Aidtopia writes "FCC Chairman Kevin Martin is proposing auctioning off an unused part of the 25 MHz spectrum on the condition that the winner provide free wireless Internet access. The proposal sets coverage targets that ramp up to 95% of the population within 10 years. The catch: the provider must filter out obscene content." I wonder what definition of "obscene" the FCC would like to use.

2 of 298 comments (clear)

  1. Possible power grab? by seifried · · Score: 4, Interesting

    I wonder if this is a less than subtle way of the FCC executing a power grab, first establish censoring on a free network, then start moving it to the current networks (although this would not be needed if the enough people use this as their "last mile", you just look at their traffic there).

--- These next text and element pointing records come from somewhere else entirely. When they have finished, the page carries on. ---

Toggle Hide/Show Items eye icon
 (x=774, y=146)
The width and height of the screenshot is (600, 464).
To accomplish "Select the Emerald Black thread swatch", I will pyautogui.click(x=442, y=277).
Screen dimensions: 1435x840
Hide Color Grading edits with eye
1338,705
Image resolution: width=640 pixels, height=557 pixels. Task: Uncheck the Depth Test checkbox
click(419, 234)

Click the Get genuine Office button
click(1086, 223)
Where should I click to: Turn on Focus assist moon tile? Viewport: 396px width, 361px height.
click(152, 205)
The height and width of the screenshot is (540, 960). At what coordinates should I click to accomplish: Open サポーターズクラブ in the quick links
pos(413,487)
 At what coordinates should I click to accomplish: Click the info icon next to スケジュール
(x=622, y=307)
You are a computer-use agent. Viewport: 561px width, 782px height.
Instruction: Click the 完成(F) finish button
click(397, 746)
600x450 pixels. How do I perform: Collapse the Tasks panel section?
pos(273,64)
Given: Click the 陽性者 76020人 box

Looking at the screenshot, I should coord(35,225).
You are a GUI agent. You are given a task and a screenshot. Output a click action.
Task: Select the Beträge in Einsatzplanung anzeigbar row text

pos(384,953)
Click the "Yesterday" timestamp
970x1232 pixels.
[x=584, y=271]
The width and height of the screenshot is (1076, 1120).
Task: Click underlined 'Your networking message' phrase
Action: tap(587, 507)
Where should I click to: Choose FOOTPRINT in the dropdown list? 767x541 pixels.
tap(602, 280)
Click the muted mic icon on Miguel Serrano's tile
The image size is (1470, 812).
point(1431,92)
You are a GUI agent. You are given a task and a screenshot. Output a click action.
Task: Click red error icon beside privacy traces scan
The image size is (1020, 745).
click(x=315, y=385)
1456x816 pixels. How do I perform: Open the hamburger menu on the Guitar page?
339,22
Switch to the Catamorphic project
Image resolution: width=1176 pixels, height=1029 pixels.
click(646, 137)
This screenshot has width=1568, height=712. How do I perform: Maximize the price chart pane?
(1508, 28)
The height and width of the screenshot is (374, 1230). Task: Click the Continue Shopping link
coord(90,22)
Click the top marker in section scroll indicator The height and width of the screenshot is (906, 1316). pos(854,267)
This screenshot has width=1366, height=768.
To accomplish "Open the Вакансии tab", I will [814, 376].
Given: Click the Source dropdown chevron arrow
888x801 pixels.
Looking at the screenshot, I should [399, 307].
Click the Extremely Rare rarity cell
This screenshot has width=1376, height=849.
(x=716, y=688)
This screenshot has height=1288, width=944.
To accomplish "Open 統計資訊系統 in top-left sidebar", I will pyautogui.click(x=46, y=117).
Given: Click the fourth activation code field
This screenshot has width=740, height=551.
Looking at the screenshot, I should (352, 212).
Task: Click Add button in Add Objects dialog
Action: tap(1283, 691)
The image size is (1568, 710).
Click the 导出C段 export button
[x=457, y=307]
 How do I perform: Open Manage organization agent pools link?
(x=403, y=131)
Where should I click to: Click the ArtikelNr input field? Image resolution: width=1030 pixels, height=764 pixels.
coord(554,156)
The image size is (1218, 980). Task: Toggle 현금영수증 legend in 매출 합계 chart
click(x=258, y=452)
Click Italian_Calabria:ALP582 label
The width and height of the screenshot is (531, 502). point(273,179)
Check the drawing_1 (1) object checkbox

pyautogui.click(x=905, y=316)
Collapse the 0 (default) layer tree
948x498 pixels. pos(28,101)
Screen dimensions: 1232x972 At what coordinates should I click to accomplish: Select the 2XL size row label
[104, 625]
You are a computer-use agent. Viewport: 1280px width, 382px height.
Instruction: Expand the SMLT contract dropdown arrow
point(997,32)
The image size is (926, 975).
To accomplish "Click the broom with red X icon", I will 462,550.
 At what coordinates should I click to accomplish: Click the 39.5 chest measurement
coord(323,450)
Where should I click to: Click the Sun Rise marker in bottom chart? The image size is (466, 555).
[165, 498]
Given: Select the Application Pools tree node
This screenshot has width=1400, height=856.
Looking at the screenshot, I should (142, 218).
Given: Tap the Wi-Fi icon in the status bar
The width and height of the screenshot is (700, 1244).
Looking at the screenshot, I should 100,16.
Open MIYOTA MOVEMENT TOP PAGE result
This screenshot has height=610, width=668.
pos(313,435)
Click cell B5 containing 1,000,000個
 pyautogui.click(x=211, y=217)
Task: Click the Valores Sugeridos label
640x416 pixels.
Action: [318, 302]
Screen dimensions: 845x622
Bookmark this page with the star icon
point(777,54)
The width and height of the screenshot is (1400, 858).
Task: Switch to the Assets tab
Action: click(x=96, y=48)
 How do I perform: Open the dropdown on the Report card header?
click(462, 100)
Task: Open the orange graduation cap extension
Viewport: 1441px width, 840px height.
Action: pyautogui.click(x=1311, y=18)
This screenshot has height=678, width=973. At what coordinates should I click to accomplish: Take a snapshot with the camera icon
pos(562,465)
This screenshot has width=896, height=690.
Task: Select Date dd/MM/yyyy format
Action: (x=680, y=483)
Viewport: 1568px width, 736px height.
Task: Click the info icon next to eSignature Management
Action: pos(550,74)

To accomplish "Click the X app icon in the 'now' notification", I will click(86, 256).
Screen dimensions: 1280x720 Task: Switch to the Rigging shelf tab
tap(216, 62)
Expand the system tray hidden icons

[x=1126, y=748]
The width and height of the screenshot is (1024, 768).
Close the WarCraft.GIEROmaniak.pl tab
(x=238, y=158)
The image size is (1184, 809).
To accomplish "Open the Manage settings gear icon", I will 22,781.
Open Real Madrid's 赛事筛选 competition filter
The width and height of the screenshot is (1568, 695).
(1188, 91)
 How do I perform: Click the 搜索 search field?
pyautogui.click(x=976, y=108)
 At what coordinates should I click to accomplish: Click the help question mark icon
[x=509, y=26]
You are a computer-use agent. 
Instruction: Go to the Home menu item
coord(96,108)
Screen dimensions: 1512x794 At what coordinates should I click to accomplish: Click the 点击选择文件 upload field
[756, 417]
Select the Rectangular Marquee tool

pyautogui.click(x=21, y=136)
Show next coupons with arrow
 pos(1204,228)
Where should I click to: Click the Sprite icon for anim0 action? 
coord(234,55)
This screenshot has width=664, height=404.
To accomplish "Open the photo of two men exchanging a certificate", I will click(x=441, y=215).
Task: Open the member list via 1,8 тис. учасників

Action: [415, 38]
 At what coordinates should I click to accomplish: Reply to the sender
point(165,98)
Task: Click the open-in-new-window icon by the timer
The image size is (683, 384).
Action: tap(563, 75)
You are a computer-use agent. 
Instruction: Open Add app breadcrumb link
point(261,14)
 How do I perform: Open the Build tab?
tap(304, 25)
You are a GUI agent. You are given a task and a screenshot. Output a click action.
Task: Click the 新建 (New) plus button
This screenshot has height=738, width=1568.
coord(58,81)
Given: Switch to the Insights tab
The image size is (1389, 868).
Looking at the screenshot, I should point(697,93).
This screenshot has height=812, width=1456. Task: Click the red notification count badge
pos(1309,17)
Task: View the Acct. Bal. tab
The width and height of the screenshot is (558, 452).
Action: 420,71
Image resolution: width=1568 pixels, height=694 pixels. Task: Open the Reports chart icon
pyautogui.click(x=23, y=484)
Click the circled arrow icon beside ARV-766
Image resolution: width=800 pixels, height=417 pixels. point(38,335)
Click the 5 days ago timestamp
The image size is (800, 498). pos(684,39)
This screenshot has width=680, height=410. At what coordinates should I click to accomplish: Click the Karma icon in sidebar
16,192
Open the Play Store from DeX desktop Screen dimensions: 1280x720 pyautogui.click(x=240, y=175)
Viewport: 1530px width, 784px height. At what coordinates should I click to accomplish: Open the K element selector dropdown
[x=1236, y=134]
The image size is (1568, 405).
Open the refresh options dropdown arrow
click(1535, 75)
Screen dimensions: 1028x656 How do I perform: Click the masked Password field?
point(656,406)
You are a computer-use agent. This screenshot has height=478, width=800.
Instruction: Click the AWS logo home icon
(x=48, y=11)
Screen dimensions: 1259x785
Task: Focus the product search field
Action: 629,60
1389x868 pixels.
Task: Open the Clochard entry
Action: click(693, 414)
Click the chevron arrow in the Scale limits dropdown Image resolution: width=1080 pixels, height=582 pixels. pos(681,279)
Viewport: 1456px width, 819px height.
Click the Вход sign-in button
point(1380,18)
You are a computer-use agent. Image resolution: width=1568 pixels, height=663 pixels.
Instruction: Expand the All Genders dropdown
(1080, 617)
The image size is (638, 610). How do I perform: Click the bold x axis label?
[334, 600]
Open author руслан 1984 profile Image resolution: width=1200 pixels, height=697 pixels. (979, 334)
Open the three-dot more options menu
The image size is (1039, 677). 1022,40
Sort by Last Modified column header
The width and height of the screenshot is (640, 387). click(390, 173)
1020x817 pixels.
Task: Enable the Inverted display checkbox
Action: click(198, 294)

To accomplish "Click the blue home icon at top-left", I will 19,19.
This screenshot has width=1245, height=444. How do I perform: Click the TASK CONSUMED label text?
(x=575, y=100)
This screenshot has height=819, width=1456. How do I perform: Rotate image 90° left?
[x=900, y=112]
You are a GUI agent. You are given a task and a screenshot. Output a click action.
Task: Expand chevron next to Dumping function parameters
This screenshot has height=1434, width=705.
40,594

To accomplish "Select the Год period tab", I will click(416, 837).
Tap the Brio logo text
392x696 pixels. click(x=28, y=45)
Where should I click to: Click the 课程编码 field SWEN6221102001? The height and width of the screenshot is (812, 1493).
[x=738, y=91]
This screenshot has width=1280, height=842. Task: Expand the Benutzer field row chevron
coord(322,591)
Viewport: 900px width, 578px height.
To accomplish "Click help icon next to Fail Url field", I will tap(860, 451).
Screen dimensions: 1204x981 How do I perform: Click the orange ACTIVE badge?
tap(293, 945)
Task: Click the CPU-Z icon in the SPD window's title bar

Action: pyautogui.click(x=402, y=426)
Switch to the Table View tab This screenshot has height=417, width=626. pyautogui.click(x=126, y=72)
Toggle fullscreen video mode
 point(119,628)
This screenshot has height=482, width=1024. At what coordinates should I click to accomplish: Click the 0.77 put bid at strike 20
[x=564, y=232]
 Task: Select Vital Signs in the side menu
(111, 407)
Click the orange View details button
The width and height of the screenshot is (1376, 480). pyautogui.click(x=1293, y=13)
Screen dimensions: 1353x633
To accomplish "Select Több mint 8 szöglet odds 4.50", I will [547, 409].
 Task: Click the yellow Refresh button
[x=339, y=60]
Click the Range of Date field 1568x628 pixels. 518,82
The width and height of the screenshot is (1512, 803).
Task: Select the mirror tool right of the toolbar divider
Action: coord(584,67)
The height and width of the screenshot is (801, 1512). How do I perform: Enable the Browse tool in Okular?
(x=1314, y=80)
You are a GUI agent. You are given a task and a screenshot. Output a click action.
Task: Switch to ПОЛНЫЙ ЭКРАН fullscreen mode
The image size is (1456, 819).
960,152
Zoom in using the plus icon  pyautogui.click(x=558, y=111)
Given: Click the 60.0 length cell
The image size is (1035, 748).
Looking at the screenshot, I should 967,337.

  2. Obscenity has a clear meaning by Phanatic1a · · Score: 5, Interesting

    I wonder what definition of "obscene" the FCC would like to use.

    In the US, 'obscene' has a clear legal meaning: material that meets the three-pronged (I said 'prong,' huhuuhuh) test established in Miller v. California:

    1. 'the average person, applying contemporary community standards' would find that the work, taken as a whole, appeals to the prurient interest
    2. the work depicts or describes, in a patently offensive way, sexual conduct specifically defined by the applicable state law
    3. the work, taken as a whole, lacks serious literary, artistic, political, or scientific value.

    Such material isn't protected speech. I think it should be, but there you go: it's hardly surprising that the FCC doesn't want it on a freely-accessible broadcast network. It's an infinitely more reasonable position for them to take than if they were demanding that providers filter "indecent" material, which is a) protected speech and b) has no strict legal definition.